Abstract
The human visual system has a highly developed sensitivity to relative binocular disparity, as shown by stereoacuities of a few arcseconds. Relative disparity requires a pair of stimuli with disparities that can be differenced. What sort of pairing of stimuli is required to compute a relative disparity?
To find the spatial and temporal requirements for optimal disparity discrimination, disparity thresholds were measured for a target stimulus as a function of reference stimulus parameters. In one experiment, the target (a gabor annulus) surrounded the reference (a gabor patch), much like a foveal stimulus surrounds a fixation point. In another experiment, the reference gabor (shown for 400 ms) was overwritten by the target gabor (150 ms) of the same spatial extent, in the manner of an apparent-motion display but with no spatial displacement. In these experiments the reference has zero absolute disparity and is more salient spatially or temporally—more foveal or longer in duration—than the target.
Invariances in psychophysical performance often reveal the underlying computation. Here the invariance in the target thresholds is found with respect to reference parameters. Target thresholds vary with the spatial frequency of the reference stimulus, so as to maintain a near-constant reference phase angle. This reference constancy holds at least to moderate spatial frequencies (∼4 c/d).

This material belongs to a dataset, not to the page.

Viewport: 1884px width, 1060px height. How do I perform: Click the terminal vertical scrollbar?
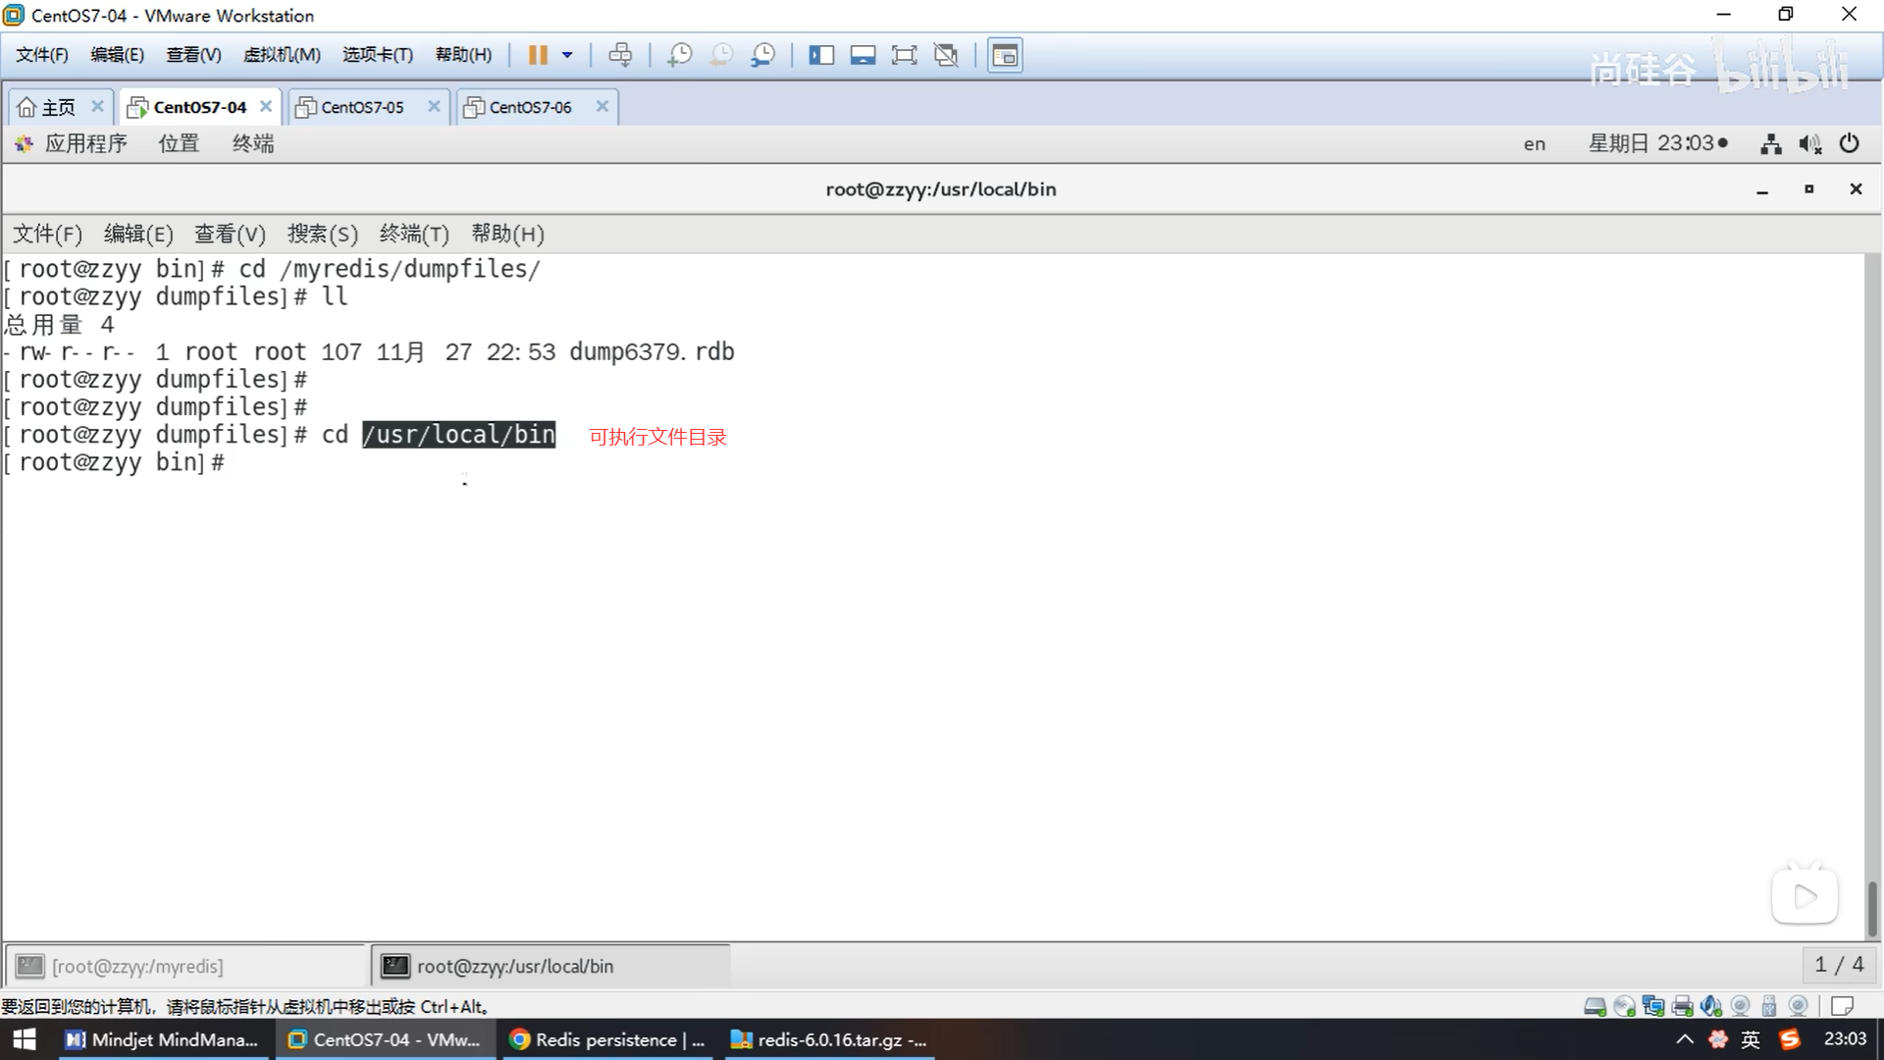click(x=1871, y=908)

At the highest of these reference frequencies, thresholds are about as low as observed when the most effective broad-bandwidth fixation point plays the reference role.
A reference stimulus is not just a fixation point. It sets the resolution for detecting relative disparities. In spatial and temporal configurations that are balanced between the two stimuli, as in the bipartite gabor patches used in a third experiment, the stimulus taken as ‘reference’ is not arbitrary; the one with lower frequency determines the resolution.